This was it.

This was the day she would finally get to document in her journal that today she finally conquered Will Schuester.

True, it wasn't on par with taking out Noriega with one well-placed kick in the cojones, but when she took stock of her life's accomplishments, this would most certainly rank in the top five. The defeat of New Directions, and by extension, Will Schuester fell somewhere between bringing about the cancellation of M*A*S*H (because really, there is nothing funny about horrendously bad television and Alan Alda was more annoying than the case of crabs he gave her after a night unbridled hate-sex), and the time she convinced one Monica Lewinsky that a certain blue dress would in fact be easy to clean if she ever happened to stain it. If only destroying the soul of Will Schuester wasn't so easy, it might have cracked the top three.

As it was, she had to give points for difficulty and per usual William and his band of barely functioning Sesame Street Muppets had walked right into her plan with open arms.

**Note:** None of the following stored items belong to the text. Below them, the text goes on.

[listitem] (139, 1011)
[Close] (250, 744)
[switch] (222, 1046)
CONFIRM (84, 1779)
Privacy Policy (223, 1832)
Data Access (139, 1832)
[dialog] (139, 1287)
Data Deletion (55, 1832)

All this time, and they still naïvely thought she would actually remember vague never-meant promises about concentrating on things other than destroying their depressingly low-rent walking United Colors of Benetton ad.

She snorted to herself as she crossed her arms in front of her favorite triumphant black tracksuit with gold piping. She had also promised not to toss her Nazi hunting mother into a home at the first opportunity and that lasted all of three minutes. Her mother was currently locked away in the highest security nursing home for the criminally insane Thailand could provide. Promises were only meant to be kept so long as it was more entertaining to keep them. And quite frankly given the depressing state of network television, Schuester should count himself lucky she only held off until Shark Week ended.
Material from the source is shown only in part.